Lombok Barat, SIAR POST – Kebijakan pemutusan hubungan kerja (PHK) terhadap sekitar 1.600 tenaga honorer dari berbagai OPD di Kabupaten Lombok Barat kembali menjadi sorotan tajam masyarakat.
Langkah tersebut menuai dukungan dari sebagian pihak yang menilai sebagai bagian dari penataan administrasi dan efisiensi anggaran, namun juga menghadapi kritik keras karena potensi dampak sosial dan hukum.
Pemkab Lombok Barat menerapkan kebijakan ini sebagai bagian dari pelaksanaan Undang‑Undang Nomor 23 Tahun 2014 tentang Pemerintahan Daerah terkait pengelolaan pemerintahan daerah serta efisiensi anggaran.
Upaya ini dinilai penting untuk restrukturisasi tenaga honorer yang belum masuk dalam database resmi dan meningkatkan efektivitas layanan publik.
Surat resmi dari Sekretariat Pemda Lombok Barat tertanggal 31 Oktober 2025 menginstruksikan PHK kepada seluruh kepala OPD. Sementara itu jumlah tenaga honorer yang terdampak tercatat sebanyak 1.632 orang, bagian dari total 5.063 honorer di wilayah ini, dimana 3.431 sudah tercatat di database resmi Badan Kepegawaian Negara dan sisanya 1.632 belum.

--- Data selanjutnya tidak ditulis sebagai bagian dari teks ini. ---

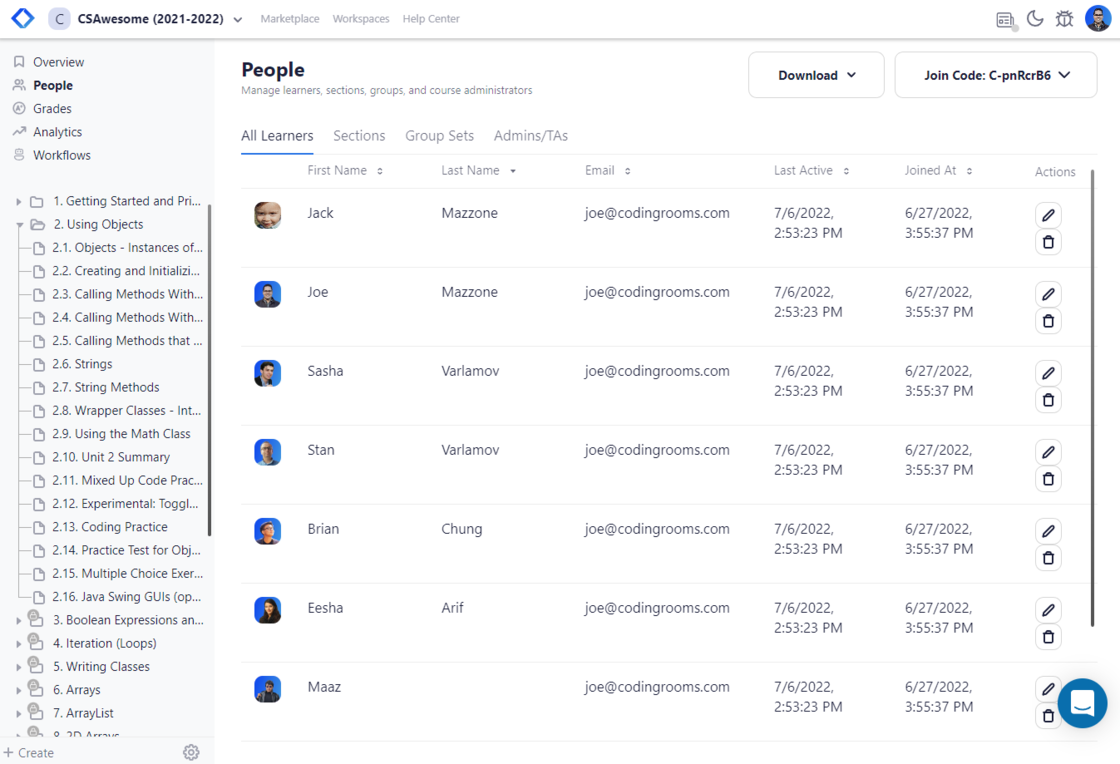Image resolution: width=1120 pixels, height=764 pixels.
Task: Open the bug report icon in header
Action: [1064, 19]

Akibatnya, dampak sosial mulai muncul: meningkatnya ketidakpastian penghidupan bagi ribuan keluarga, dan kemungkinan bertambahnya angka pengangguran lokal.
Direktur LBH Komnas HAM NTB, advokat senior sekaligus Ketua Kongres Advokat Indonesia (KAI) Kabupaten Lombok Barat, Sudirman, SH MH CPM, menyoroti aspek hukum dari kebijakan ini.

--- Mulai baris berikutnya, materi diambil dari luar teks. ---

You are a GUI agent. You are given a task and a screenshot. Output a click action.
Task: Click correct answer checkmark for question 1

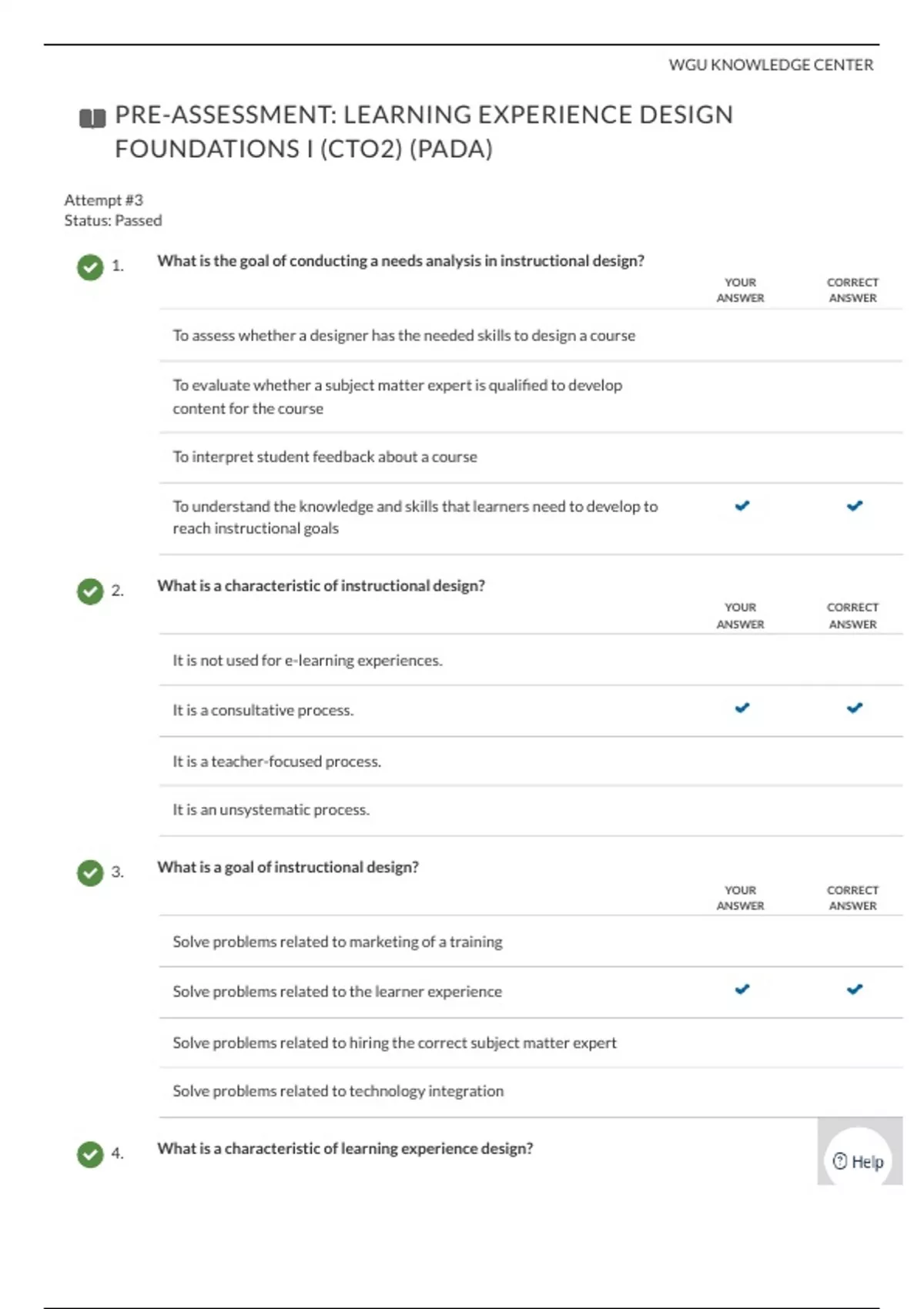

Ia mengatakan, Selain dampak sosial, PHK massal ini berpotensi menimbulkan sengketa hukum, baik secara pidana maupun perdata, apabila prosesnya tidak transparan dan tidak memperhatikan hak-hak tenaga honorer.

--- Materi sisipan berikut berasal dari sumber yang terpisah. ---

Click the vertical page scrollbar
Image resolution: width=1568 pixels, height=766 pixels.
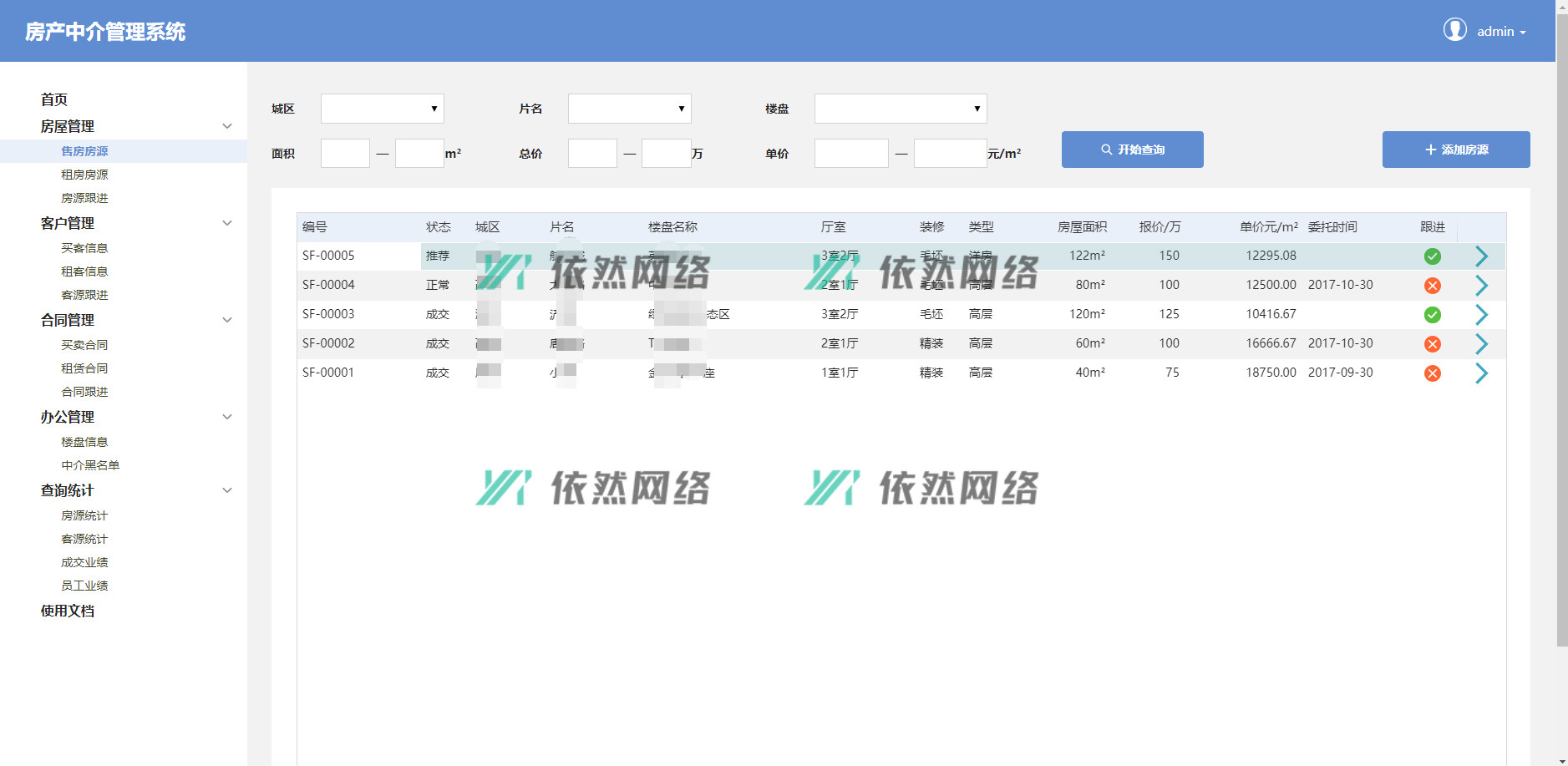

Menurut Sudirman, pemerintah daerah wajib memastikan bahwa prosedur PHK dijalankan sesuai dengan ketentuan perundang-undangan dan bahwa tenaga honorer mendapatkan kompensasi layak.
Jika tidak, tenaga honorer memiliki hak untuk mengajukan gugatan perdata maupun melaporkan dugaan pelanggaran pidana terkait hak pekerja.
Ia menambahkan bahwa pengabaian prosedur yang benar bisa menciptakan risiko besar bagi pemerintah daera, tidak hanya dari sisi program yang terdampak tetapi juga kepercayaan publik.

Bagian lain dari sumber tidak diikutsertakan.